A recent article in Scientific American noted that things could be changing based on new clinical data showing that Ozempic and Wegovy may reduce the risk of heart attacks and strokes by as much as 20%. Full trial results should be available in November 2023. Shauna Levy, medical director of Tulane University’s Bariatric and Weight Loss Center, hopes that the research showing the overall health benefits of weight-loss will prompt insurance companies to categorize obesity as necessary rather than cosmetic. Industry is watching Medicare closely because coverage of obesity medications would make them available to a large population, and commercial health plans typically follow Medicare’s lead. In July of 2023, there was an effort made to reintroduce a bill that would reauthorize Medicare coverage of weight-loss medications. These new clinical data results could help reignite legislative action.
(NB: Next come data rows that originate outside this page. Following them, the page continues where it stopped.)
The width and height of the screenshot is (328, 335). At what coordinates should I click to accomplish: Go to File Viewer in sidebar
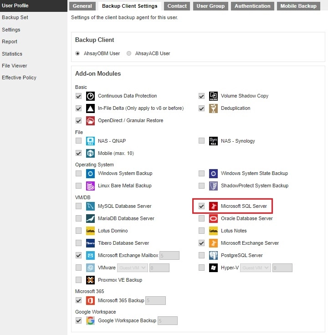(x=15, y=66)
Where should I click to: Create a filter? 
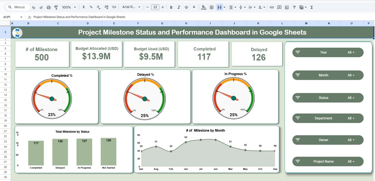(x=294, y=7)
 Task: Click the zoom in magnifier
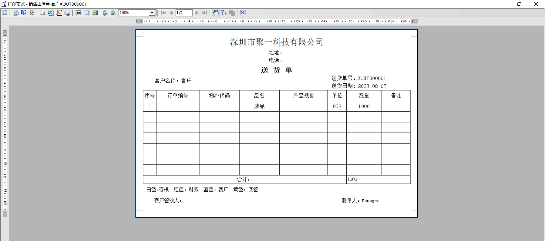(x=105, y=13)
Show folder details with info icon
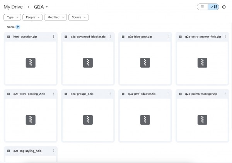 pyautogui.click(x=224, y=7)
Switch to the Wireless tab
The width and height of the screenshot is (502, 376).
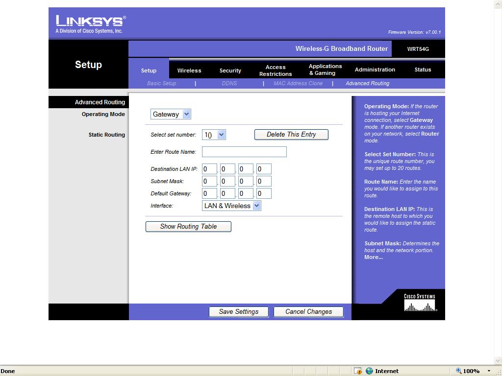pos(189,71)
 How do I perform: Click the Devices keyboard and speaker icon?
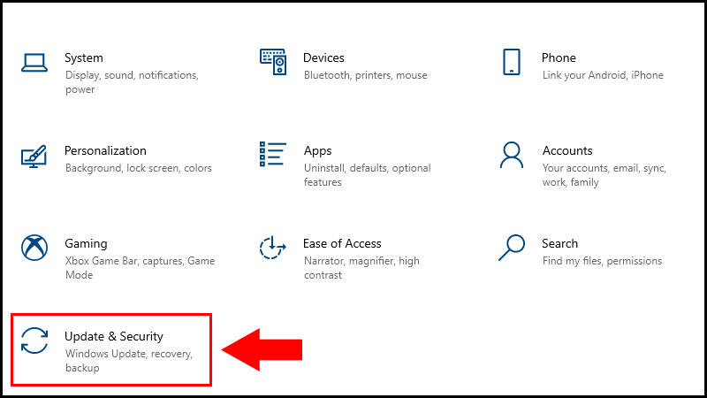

A KFF survey found that almost half of adults were interested in taking an effective and safe weight loss drug. But their interest dropped to 16% if their insurance did not cover the treatment. Health plans are hesitant to cover these weight-loss medications because patients typically need to take the drugs indefinitely to keep weight off, and this can lead to increased costs and higher premiums.

As a driver of overall healthcare expenditures, obesity is and will remain a significant health concern for our country. Thanks to the innovation coming from academic and pharmaceutical manufacturers’ labs, we have novel therapies that are promising, expensive, and generally not covered by health insurance. New data on the cardiovascular benefits of GLP-1 agonists along with potential changes to Medicare policy might alter the obesity landscape in the near future. We’ll be watching closely, as we stay committed to Better Healthcare Tomorrow™.